- TO BE DONE -
Pull every line from the material below and reproduce each one unchanged.

(Dataset entries)
------------------------------------
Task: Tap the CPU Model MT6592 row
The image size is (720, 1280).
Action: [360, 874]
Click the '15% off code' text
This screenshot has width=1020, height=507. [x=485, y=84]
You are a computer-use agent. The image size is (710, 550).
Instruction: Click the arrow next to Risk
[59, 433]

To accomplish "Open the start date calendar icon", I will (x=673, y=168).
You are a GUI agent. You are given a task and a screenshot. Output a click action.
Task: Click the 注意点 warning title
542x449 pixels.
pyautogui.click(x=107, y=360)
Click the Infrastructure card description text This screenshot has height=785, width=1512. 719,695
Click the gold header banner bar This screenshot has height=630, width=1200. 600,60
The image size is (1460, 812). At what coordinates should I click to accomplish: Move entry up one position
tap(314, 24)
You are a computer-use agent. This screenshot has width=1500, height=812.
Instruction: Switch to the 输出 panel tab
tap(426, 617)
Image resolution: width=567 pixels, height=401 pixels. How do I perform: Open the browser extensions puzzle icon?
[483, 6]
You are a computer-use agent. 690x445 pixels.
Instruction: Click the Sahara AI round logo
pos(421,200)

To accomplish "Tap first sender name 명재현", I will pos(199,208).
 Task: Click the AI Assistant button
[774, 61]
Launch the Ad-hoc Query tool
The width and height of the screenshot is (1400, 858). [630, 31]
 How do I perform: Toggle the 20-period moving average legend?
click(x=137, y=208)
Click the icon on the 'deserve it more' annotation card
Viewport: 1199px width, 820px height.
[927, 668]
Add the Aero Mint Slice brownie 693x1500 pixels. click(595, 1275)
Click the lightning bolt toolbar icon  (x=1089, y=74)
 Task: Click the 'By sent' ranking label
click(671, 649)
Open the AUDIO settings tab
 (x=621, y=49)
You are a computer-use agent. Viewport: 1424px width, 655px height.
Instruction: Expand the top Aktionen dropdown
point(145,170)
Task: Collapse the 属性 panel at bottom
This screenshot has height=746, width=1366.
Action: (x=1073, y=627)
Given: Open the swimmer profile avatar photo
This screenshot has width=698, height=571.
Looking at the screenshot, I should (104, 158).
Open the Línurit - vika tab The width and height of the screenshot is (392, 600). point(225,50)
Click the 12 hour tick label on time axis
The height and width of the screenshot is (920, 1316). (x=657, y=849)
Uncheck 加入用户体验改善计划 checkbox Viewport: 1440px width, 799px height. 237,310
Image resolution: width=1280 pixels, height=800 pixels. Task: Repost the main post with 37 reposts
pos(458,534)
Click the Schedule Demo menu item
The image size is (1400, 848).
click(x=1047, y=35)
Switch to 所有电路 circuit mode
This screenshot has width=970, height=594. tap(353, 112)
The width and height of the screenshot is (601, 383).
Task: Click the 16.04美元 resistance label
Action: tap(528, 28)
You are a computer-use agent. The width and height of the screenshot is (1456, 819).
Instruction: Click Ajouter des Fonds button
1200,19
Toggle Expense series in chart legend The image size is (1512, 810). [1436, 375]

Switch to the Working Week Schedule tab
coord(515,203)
------------------------------------
- OUTPUT FOR THIS EXERCISE -
Task: Tap the CPU Model MT6592 row
The image size is (720, 1280).
Action: [360, 874]
Click the '15% off code' text
This screenshot has width=1020, height=507. [x=485, y=84]
You are a computer-use agent. The image size is (710, 550).
Instruction: Click the arrow next to Risk
[59, 433]

To accomplish "Open the start date calendar icon", I will (x=673, y=168).
You are a GUI agent. You are given a task and a screenshot. Output a click action.
Task: Click the 注意点 warning title
542x449 pixels.
pyautogui.click(x=107, y=360)
Click the Infrastructure card description text This screenshot has height=785, width=1512. 719,695
Click the gold header banner bar This screenshot has height=630, width=1200. 600,60
The image size is (1460, 812). At what coordinates should I click to accomplish: Move entry up one position
tap(314, 24)
You are a computer-use agent. This screenshot has width=1500, height=812.
Instruction: Switch to the 输出 panel tab
tap(426, 617)
Image resolution: width=567 pixels, height=401 pixels. How do I perform: Open the browser extensions puzzle icon?
[483, 6]
You are a computer-use agent. 690x445 pixels.
Instruction: Click the Sahara AI round logo
pos(421,200)

To accomplish "Tap first sender name 명재현", I will pos(199,208).
 Task: Click the AI Assistant button
[774, 61]
Launch the Ad-hoc Query tool
The width and height of the screenshot is (1400, 858). [630, 31]
 How do I perform: Toggle the 20-period moving average legend?
click(x=137, y=208)
Click the icon on the 'deserve it more' annotation card
Viewport: 1199px width, 820px height.
[927, 668]
Add the Aero Mint Slice brownie 693x1500 pixels. click(595, 1275)
Click the lightning bolt toolbar icon  (x=1089, y=74)
 Task: Click the 'By sent' ranking label
click(671, 649)
Open the AUDIO settings tab
 (x=621, y=49)
You are a computer-use agent. Viewport: 1424px width, 655px height.
Instruction: Expand the top Aktionen dropdown
point(145,170)
Task: Collapse the 属性 panel at bottom
This screenshot has height=746, width=1366.
Action: (x=1073, y=627)
Given: Open the swimmer profile avatar photo
This screenshot has width=698, height=571.
Looking at the screenshot, I should (104, 158).
Open the Línurit - vika tab The width and height of the screenshot is (392, 600). point(225,50)
Click the 12 hour tick label on time axis
The height and width of the screenshot is (920, 1316). (x=657, y=849)
Uncheck 加入用户体验改善计划 checkbox Viewport: 1440px width, 799px height. 237,310
Image resolution: width=1280 pixels, height=800 pixels. Task: Repost the main post with 37 reposts
pos(458,534)
Click the Schedule Demo menu item
The image size is (1400, 848).
click(x=1047, y=35)
Switch to 所有电路 circuit mode
This screenshot has width=970, height=594. tap(353, 112)
The width and height of the screenshot is (601, 383).
Task: Click the 16.04美元 resistance label
Action: tap(528, 28)
You are a computer-use agent. The width and height of the screenshot is (1456, 819).
Instruction: Click Ajouter des Fonds button
1200,19
Toggle Expense series in chart legend The image size is (1512, 810). [1436, 375]

Switch to the Working Week Schedule tab
coord(515,203)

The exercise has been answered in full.